── MATERIALS PROVIDED ──

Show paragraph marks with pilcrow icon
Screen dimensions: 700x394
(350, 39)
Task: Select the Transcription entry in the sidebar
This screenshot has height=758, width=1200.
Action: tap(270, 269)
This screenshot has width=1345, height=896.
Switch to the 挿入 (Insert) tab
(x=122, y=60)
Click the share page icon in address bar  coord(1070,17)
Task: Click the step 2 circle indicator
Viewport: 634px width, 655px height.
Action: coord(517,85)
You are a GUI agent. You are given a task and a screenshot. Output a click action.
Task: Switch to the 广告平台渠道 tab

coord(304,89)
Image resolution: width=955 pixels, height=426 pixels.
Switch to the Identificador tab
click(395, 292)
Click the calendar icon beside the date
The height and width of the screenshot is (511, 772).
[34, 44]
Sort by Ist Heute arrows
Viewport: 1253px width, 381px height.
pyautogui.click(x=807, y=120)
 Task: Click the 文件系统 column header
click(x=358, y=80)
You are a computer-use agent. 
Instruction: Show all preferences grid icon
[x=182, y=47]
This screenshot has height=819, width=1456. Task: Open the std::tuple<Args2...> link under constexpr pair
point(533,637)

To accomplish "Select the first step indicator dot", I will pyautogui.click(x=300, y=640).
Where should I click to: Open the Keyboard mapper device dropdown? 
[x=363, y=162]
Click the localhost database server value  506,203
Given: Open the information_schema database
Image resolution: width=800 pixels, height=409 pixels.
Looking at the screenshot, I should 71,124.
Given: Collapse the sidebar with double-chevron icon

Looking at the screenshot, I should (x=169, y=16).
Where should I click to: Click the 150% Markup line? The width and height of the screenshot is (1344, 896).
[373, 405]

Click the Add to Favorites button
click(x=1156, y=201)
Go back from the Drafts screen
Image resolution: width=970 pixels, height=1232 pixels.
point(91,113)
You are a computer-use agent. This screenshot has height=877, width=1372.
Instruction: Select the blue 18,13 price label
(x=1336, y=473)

───

» **WORK REQUEST**: Could you return every line from the entries above in which the string "agent" occurs?

» **EXERCISE RESPONSE**:
You are a GUI agent. You are given a task and a screenshot. Output a click action.
You are a computer-use agent. 
You are a computer-use agent. This screenshot has height=877, width=1372.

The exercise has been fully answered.